Germany Elections voting today, Angela Merkel's 16-year-long rule likely to end
About 60.4 million people in the nation of 83 million are eligible to elect the new parliament, which decides who will be the next head of government.
Germany’s closely fought election on Sunday will set the direction of the European Union’s most populous country after 16 years under Angela Merkel, whose party is scrambling to avoid defeat by its centre-left rivals after a rollercoaster campaign. The environmentalist Greens also are eyeing at least a share of power.
About 60.4 million people in the nation of 83 million are eligible to elect the new parliament, which decides who will be the next head of government. Recent polls point to a neck-and-neck race between Merkel’s centre-right Union bloc and the Social Democrats, with the latter marginally ahead.
The polls show the Greens, making their first bid for the chancellorship, in third place after a campaign in which all three have held the lead. The Social Democrats’ candidate, current finance minister and Vice-Chancellor Olaf Scholz, has seen his personal ratings climb amid error-strewn campaigns by his rivals, the Union’s Armin Laschet and the Greens’ Annalena Baerbock.
Merkel, who remains personally popular after steering Germany through a string of crises, announced in 2018 that she wouldn’t go for a fifth term. That set up the first election since West Germany’s initial vote in 1949 in which there is no incumbent chancellor seeking re-election.
Voters appear underwhelmed by the choices. Whoever finishes first is expected to get a historically low share of the vote, with polls showing no party expected to get 30% support. The lowest score so far for a winning party is the Union’s 31% in 1949, which also is the bloc’s worst showing to date.
Such an outcome would likely trigger lengthy haggling on a new governing coalition, with whichever party finishes first best-placed — but not guaranteed — to have its candidate succeed Merkel.
A first-place finish for the Social Democrats, who provided three of Germany’s eight post-World War II chancellors but have been Merkel’s junior governing partners for 12 of the past 16 years, would be remarkable after a long poll slump for the party. When the Union and the Greens chose their candidates this spring, the election was widely expected to be a race between the two.

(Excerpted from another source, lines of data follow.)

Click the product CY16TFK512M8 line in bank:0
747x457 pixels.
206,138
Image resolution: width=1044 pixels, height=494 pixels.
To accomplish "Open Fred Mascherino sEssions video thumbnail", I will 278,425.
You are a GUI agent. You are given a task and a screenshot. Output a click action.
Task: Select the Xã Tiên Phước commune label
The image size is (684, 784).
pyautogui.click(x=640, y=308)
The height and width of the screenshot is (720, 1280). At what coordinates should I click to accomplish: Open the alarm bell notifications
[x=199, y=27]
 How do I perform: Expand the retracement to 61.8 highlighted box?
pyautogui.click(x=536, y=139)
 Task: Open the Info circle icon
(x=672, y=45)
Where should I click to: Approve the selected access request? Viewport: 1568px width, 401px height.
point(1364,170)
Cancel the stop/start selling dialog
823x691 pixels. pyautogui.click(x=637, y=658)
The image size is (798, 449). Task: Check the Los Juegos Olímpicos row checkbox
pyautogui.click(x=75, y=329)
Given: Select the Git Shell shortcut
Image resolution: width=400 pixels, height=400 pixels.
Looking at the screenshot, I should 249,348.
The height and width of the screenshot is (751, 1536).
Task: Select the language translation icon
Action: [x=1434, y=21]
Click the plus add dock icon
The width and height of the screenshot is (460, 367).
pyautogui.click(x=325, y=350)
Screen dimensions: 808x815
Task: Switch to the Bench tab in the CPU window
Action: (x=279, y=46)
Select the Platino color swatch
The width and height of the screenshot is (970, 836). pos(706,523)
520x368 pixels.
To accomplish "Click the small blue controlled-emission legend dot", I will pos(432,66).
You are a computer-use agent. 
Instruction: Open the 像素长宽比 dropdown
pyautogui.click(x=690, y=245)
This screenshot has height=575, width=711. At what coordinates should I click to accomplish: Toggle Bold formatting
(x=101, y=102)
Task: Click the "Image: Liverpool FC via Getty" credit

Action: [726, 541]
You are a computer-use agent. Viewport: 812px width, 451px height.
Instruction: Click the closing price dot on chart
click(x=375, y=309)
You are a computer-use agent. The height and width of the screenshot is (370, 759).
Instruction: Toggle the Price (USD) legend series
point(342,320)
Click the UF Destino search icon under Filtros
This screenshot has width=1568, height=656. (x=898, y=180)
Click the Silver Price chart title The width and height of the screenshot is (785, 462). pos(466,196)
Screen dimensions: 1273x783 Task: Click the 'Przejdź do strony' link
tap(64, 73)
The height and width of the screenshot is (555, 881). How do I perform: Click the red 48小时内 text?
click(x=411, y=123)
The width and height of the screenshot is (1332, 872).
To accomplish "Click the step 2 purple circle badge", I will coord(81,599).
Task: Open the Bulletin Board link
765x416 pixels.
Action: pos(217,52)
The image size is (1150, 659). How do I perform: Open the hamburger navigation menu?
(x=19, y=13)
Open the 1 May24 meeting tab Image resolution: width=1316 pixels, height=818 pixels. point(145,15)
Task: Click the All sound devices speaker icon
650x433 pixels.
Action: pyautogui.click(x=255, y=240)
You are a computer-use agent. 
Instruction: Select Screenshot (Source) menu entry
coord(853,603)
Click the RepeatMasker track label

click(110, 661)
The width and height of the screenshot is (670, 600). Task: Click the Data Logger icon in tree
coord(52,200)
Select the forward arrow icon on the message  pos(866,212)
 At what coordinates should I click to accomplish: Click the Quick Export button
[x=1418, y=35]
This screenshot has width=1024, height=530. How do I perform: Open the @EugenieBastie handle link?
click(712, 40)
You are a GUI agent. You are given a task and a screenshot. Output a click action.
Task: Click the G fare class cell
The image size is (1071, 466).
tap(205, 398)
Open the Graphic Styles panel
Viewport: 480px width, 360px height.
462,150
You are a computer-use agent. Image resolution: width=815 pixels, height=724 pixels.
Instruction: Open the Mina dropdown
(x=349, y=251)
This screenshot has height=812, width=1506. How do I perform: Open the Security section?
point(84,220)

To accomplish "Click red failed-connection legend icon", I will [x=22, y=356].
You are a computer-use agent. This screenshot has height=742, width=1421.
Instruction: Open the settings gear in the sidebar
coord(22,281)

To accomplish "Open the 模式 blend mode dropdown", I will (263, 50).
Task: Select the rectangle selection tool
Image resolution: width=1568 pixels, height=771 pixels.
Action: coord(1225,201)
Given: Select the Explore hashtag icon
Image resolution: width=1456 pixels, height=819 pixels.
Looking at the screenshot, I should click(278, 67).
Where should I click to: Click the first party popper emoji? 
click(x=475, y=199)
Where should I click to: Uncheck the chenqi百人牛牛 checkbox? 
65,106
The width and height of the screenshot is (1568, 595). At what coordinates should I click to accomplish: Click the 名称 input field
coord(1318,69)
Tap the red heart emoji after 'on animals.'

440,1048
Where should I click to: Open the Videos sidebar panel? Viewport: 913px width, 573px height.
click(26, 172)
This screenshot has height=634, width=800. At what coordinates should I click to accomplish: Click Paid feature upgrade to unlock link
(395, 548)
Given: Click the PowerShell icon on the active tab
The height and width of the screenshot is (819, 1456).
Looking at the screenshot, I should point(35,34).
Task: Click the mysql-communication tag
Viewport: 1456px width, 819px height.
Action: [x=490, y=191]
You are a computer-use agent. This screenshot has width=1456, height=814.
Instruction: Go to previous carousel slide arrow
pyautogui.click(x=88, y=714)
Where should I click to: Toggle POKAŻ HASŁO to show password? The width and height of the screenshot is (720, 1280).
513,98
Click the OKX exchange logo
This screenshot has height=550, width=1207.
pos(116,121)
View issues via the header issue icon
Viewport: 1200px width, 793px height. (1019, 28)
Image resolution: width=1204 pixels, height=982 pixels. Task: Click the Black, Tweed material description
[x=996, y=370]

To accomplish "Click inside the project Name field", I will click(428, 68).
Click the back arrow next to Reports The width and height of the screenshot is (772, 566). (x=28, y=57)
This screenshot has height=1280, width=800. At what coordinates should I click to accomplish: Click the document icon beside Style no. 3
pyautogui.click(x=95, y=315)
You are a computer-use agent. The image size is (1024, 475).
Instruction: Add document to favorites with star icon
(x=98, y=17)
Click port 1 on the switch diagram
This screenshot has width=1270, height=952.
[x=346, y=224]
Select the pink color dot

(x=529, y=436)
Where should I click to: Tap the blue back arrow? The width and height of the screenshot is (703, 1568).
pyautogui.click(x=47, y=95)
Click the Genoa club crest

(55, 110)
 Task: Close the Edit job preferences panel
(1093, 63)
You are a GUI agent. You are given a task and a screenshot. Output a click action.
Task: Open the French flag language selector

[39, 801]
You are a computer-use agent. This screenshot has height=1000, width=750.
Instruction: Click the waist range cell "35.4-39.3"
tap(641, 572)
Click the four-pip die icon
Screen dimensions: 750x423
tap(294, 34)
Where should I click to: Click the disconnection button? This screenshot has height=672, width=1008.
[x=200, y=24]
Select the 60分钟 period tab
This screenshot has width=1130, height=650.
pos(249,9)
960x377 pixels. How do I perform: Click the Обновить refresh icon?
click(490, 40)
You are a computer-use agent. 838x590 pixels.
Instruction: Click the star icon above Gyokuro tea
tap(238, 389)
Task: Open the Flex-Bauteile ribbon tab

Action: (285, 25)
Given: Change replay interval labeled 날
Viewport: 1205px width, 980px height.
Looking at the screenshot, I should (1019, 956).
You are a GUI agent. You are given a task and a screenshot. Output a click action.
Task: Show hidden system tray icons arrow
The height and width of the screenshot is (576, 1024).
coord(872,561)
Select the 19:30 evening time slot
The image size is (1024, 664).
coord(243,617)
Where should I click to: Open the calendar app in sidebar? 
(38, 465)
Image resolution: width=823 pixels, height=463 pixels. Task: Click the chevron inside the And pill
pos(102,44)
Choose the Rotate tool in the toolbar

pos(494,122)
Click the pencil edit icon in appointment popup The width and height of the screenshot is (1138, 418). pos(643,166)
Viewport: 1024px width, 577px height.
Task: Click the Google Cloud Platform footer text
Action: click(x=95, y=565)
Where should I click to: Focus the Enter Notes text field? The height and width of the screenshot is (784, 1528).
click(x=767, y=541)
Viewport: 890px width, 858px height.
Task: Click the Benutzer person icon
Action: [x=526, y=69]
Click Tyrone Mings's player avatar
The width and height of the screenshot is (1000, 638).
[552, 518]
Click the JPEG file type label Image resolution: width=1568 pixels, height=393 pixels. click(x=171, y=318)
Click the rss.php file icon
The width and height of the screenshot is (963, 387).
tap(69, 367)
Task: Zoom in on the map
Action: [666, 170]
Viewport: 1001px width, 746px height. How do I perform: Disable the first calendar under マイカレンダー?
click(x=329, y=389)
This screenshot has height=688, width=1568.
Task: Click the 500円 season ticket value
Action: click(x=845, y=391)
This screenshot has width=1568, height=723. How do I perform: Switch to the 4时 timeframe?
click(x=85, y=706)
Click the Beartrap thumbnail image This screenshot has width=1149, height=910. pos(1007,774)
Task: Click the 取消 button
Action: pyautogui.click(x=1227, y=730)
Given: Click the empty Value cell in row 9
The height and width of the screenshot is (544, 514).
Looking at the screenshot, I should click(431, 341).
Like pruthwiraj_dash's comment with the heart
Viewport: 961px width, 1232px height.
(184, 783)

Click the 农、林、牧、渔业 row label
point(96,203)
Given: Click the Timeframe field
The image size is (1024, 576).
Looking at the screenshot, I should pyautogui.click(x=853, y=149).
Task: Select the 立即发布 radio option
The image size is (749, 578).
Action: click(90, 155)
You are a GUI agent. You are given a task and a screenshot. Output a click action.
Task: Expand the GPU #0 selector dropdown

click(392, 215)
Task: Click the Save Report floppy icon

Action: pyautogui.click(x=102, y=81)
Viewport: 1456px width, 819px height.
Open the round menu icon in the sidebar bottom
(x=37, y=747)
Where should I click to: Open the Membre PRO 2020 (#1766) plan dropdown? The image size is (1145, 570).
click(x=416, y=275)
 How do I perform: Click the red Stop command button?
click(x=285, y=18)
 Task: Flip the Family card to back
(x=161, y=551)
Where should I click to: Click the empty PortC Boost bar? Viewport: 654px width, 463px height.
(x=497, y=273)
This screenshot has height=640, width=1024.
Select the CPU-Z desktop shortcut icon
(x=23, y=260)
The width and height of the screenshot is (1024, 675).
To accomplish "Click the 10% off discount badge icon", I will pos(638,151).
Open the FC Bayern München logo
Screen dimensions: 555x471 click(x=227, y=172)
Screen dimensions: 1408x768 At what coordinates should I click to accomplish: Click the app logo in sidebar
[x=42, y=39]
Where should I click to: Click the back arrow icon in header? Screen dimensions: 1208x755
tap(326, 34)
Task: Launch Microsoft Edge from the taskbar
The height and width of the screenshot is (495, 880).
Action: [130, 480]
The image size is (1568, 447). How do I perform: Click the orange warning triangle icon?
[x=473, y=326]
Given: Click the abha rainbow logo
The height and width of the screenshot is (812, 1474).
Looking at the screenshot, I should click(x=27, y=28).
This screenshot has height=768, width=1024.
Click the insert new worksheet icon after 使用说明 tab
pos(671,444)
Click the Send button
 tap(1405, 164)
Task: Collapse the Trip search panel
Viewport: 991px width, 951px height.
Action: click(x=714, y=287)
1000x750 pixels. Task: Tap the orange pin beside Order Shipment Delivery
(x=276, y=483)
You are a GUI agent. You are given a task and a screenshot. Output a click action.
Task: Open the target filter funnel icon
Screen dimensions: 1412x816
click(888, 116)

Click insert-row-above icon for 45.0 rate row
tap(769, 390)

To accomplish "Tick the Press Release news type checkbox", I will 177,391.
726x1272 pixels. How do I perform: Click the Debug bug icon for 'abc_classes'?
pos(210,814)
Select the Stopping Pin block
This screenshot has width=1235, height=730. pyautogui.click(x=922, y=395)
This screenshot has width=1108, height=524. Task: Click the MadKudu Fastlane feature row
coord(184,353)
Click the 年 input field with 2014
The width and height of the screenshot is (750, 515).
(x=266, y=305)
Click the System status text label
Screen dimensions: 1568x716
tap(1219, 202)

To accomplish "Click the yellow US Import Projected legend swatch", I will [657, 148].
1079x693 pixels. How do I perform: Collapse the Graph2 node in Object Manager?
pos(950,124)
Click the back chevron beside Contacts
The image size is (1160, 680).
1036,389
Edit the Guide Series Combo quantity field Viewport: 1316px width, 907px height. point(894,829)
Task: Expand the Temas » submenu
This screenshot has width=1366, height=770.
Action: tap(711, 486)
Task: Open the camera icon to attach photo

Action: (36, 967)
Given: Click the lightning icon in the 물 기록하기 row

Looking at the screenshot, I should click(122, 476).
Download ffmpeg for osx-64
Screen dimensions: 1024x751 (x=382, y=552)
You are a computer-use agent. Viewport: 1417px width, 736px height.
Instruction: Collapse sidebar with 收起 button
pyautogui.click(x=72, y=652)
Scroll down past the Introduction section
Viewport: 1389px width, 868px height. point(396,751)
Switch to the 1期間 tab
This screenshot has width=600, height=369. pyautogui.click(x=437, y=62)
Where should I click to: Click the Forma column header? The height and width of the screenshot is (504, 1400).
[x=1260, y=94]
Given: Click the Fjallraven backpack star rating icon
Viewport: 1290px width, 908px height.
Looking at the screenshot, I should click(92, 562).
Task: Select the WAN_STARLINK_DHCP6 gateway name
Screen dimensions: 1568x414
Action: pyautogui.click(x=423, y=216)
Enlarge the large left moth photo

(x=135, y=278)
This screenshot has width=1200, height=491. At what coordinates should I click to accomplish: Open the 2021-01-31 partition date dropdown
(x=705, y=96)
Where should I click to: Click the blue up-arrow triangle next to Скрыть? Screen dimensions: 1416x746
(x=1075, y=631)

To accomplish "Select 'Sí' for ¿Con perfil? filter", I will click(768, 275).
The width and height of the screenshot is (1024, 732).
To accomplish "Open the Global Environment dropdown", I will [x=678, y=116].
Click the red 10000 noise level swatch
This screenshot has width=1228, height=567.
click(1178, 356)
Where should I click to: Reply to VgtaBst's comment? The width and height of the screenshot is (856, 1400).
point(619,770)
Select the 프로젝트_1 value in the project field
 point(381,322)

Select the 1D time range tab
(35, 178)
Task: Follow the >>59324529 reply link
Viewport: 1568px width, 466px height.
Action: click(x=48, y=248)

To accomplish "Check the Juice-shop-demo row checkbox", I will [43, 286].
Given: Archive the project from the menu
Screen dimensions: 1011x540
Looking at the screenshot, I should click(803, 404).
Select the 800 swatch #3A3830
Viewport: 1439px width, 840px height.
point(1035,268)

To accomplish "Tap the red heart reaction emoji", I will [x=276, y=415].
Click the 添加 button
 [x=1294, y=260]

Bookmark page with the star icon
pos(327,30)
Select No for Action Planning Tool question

The Union was prepared for a Laschet-Baerbock battle and “Laschet wanted practically to act as the incumbent, with all his leadership expertise” from his current job as governor of Germany’s most populous state, North Rhine-Westphalia, political science professor Andrea Roemmele of the Hertie School in Berlin said this week.
“But now the duel isn’t Laschet against Baerbock, it’s Laschet against Scholz, and in this combination Mr. Laschet has been forced into the role of challenger,” she said. “Scholz is deploying all the power of his vice chancellorship, of the finance minister, and is enjoying campaigning this way; he has simply managed to build up trust.”
Scholz also has had the smoothest campaign, although opponents sought to capitalize on a recent police search at his ministry. Baerbock suffered from early gaffes, notably having to correct details in a resume and facing allegations of plagiarism in a new book.
Laschet, the governor of North Rhine-Westphalia, was nominated after a divisive internal battle with a rival, then suffered from perceptions that he poorly handled deadly floods that hit his state in July. A scene in which he was seen laughing in the background as Germany’s president delivered solemn remarks about the disaster did not help his campaign image.
Those woes have often distracted from policy issues.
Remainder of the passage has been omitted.